We sat al fresco at a café table at the edge of the cobblestoned plaza sipping prosecco in the shade of a white umbrella, my husband Lief and I, listening to Luis’ remarkable recommendation. He was insisting we’d doubled our money.
We three had sat in precisely the same spot two years earlier. That was the day we’d met property agent now friend Luis. We’d identified this market at a bottom on Portugal’s glorious Algarve coast and hopped on a plane. We wanted in.
Our Lisbon attorney connected us with Luis who showed us six apartments for sale in one afternoon. We’d stopped at this café after our marathon property tour to regroup on the investment opportunities on the table. We were determined to act.
Across the road were the beach, the harbor, and the marina. Seagulls soared above white sails at the horizon. Narrow roads meandered up the hillside behind us, their cobblestones laid like mosaics in contrasting patterns, light and dark.
Each passageway was lined with centuries-old structures, some whitewashed, others faced with tiles of blue, green, red, and yellow, all protected by 16th-century city walls anchored by the Bandeira Fortress with its drawbridge and moat where Phoenician and Greek merchant ships once sheltered.
Two-thousand-year-old Lagos is the jewel in the Algarve’s crown, managing to become modern without surrendering its Old World soul. A classic crossroads, this city with Roman, Arab, Christian, and corsair heritage welcomes travelers and traders of all description. We wanted a reason to return.
We also wanted to make some money. This was a chance to buy into a market on a path for boom at an historic dip.
One of the properties we’d viewed with Luis was a 200-year-old townhouse on a winding pedestrian-only passageway two blocks off the square, two bedrooms on three levels with a rooftop terrace and a sea view.
Every apartment we saw that afternoon was a great buy, but this one was an extraordinary bargain. The seller had a mortgage she needed to get out from under. If we could close in a month for cash she’d sell for 100,000 euros. Done, we told her.
That was summer 2015, in hindsight the moment this market hit bottom. We were among the first to notice and then quick on the ground. Within two months of our buy, prices began a long and impressive march up.
We bought what we bought because we didn’t want to buy common. In a competitive market, common can’t compete. Plus, we prefer houses of character. They have intrinsic value, and they’re also more pleasing places to spend time. We believed the historic townhouse Luis found us would appreciate ahead of the curve once the market turned.

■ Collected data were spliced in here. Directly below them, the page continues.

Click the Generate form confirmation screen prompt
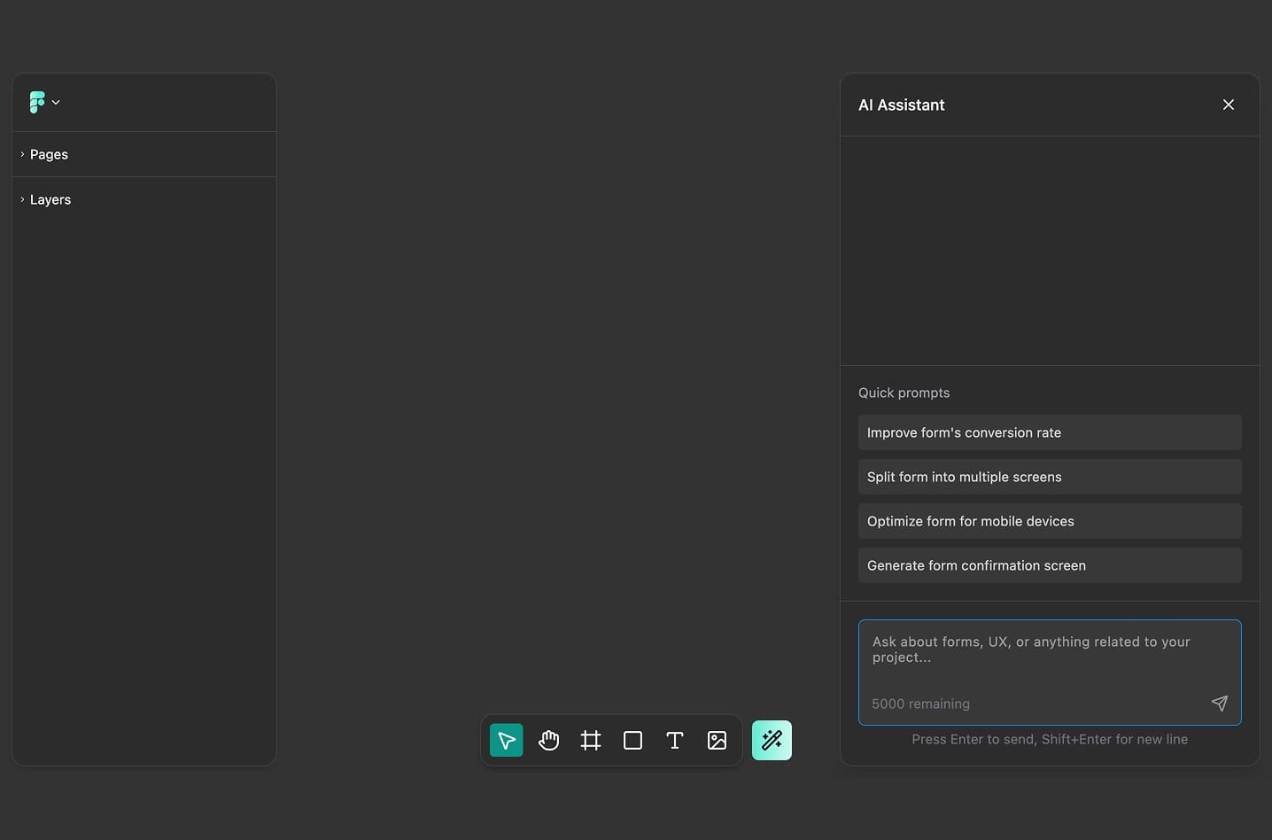 [1049, 564]
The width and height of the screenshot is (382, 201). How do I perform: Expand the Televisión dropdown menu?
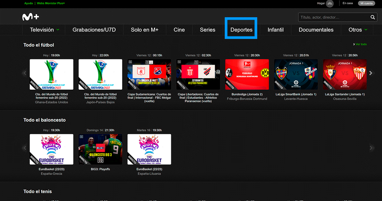coord(44,30)
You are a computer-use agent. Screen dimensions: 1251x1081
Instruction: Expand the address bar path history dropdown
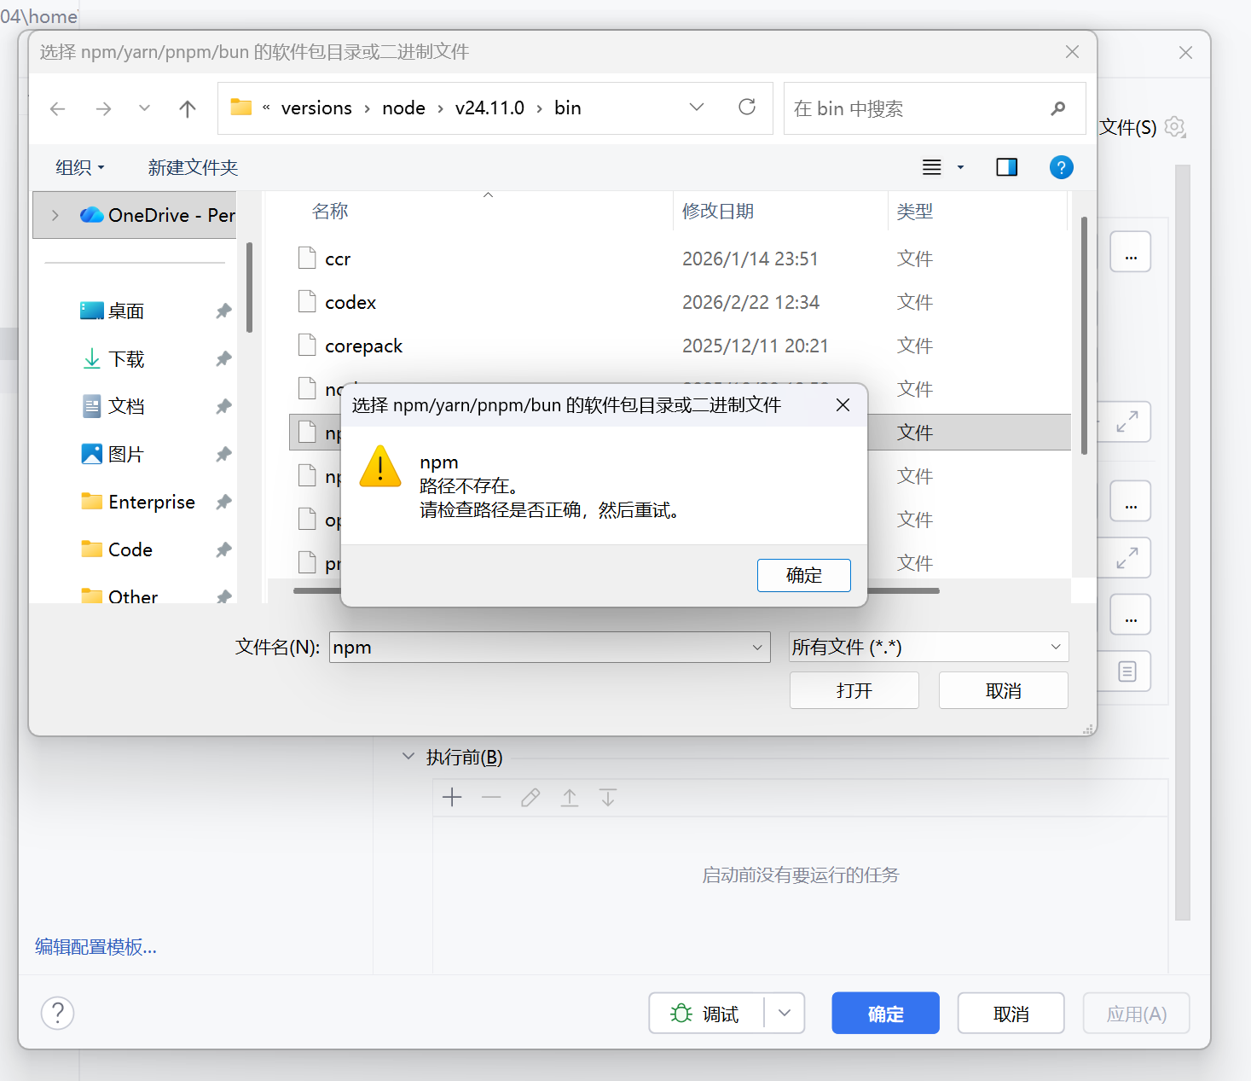697,108
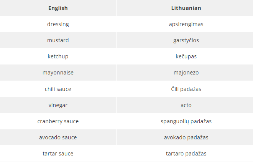Click the mayonnaise cell
This screenshot has width=253, height=162.
[58, 73]
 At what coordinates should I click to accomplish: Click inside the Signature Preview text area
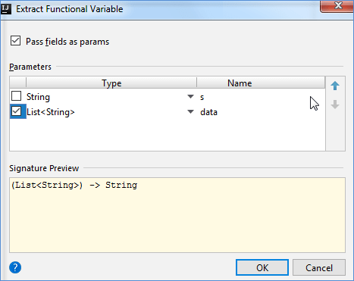tap(177, 215)
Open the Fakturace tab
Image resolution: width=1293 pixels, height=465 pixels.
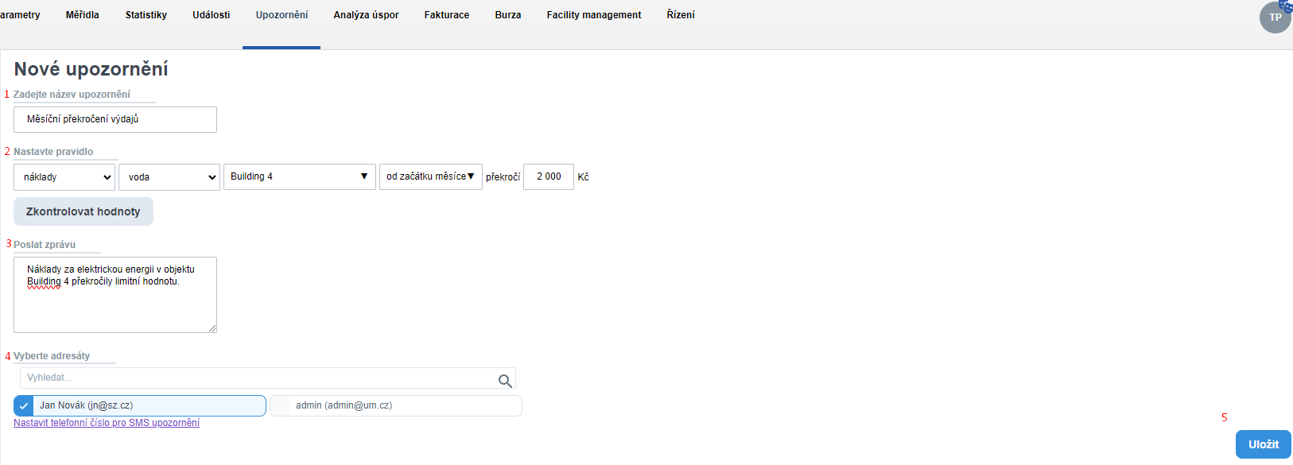pos(447,15)
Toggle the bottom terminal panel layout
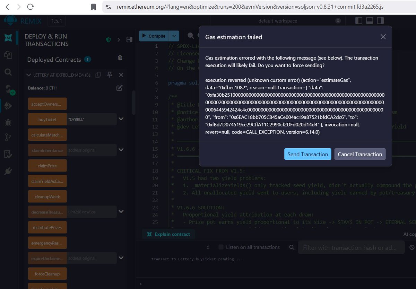This screenshot has height=289, width=416. 369,21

We were also investing for cash flow. In season, the streets of Lagos bustle with tourists from across the Continent, the U.K., and beyond. Twenty-something Euro-vagabonds with rasta hairdos, elaborate body art, and guitars slung over their shoulders mix with families with young children and well-heeled retirees.
We found renters off season, too. Our rental manager kept the place occupied 90% of the two years we owned it.

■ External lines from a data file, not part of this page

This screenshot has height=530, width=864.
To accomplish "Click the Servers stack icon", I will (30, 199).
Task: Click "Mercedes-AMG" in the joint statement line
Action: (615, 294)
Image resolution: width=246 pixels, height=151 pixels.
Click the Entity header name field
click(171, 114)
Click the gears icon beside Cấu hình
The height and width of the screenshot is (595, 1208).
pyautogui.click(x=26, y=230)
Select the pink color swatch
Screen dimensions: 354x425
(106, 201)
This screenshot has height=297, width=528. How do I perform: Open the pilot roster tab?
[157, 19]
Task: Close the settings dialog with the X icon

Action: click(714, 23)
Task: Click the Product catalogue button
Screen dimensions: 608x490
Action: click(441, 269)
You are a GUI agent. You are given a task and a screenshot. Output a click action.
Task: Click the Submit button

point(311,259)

Lief and I have invested in 21 rental properties across 8 countries. We look for a minimum return of 5% to 8% per year net of management fees and all expenses. Our Lagos property netted us 9% annually.
In addition, it connected us to a place we wanted to know better. We enjoyed two summer holidays here with our son.

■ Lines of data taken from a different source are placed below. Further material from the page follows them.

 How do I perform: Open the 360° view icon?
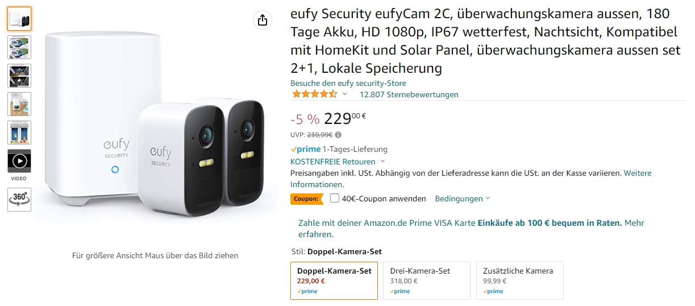(x=19, y=199)
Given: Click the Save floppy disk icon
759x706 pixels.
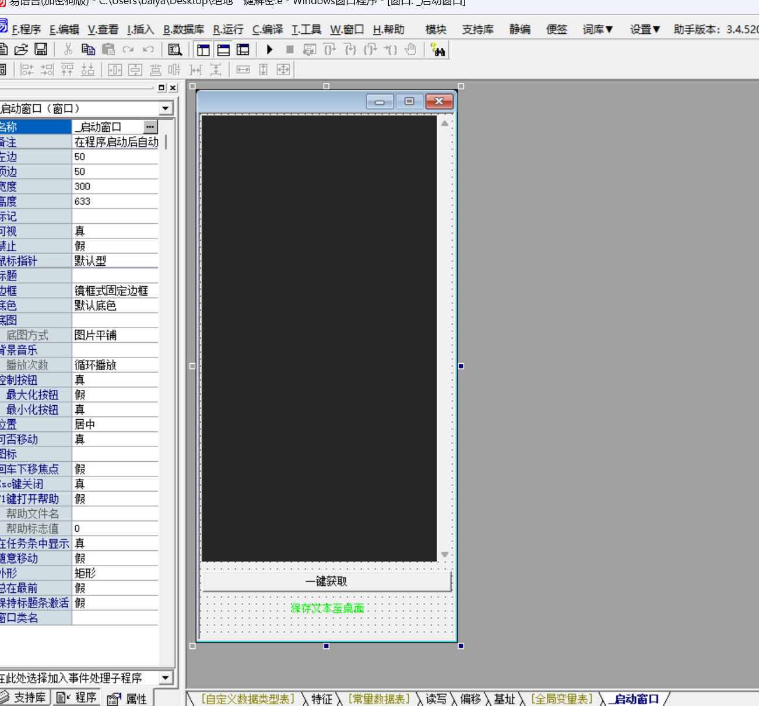Looking at the screenshot, I should pos(41,50).
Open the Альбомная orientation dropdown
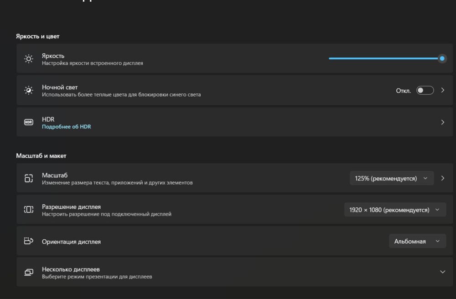The width and height of the screenshot is (456, 299). [417, 241]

It was a home-run investment. Why did we sell?
Because that sunny afternoon when we returned to Lagos with Luis and sat again with him at our favorite café, he insisted he could flip our sea-view buy in a week for twice what we’d paid.
“In a week?” Lief asked skeptically. “You could find a buyer in a week to return me double my money?”
“Buyers are bidding against each other,” Luis explained. “Everybody wants a stake in Europe’s hottest market.”
Lief looked over at me and I at him. We smiled at each other and nodded. We’d have no trouble finding other uses for that capital.
“Let’s sell,” Lief said holding up his glass. The three of us toasted the decision.
Three days later Luis emailed to say he had a buyer for 4,000 euros more than our ask.
I didn’t set out to be a property investor. I made my first real estate purchase at age 25 when I married my first husband. That was a starter rowhome in northern Baltimore City. We traded up two years later for a 100-year-old Craftsman in New Freedom, Pennsylvania.
When my first husband and I divorced, I returned to Baltimore where I bought a three-bedroom brick home with mature gardens and a big back yard for my daughter.
Each of those purchases was made for personal reasons. The choice for what to buy was based on charm appeal. I gave no thought to when or how I’d exit or how much appreciation I might enjoy. I did make money from each buy but accidentally.
Then I met Lief Simon. Nothing about his approach to buying real estate was accidental.
Lief had made his first property investment a few years earlier. He’d taken a $5,000 gift and turned it into $150,000 profit. The buy was in Ravenswood, an up-and-coming northside Chicago neighborhood of middle-class office workers and first-generation Latino immigrants.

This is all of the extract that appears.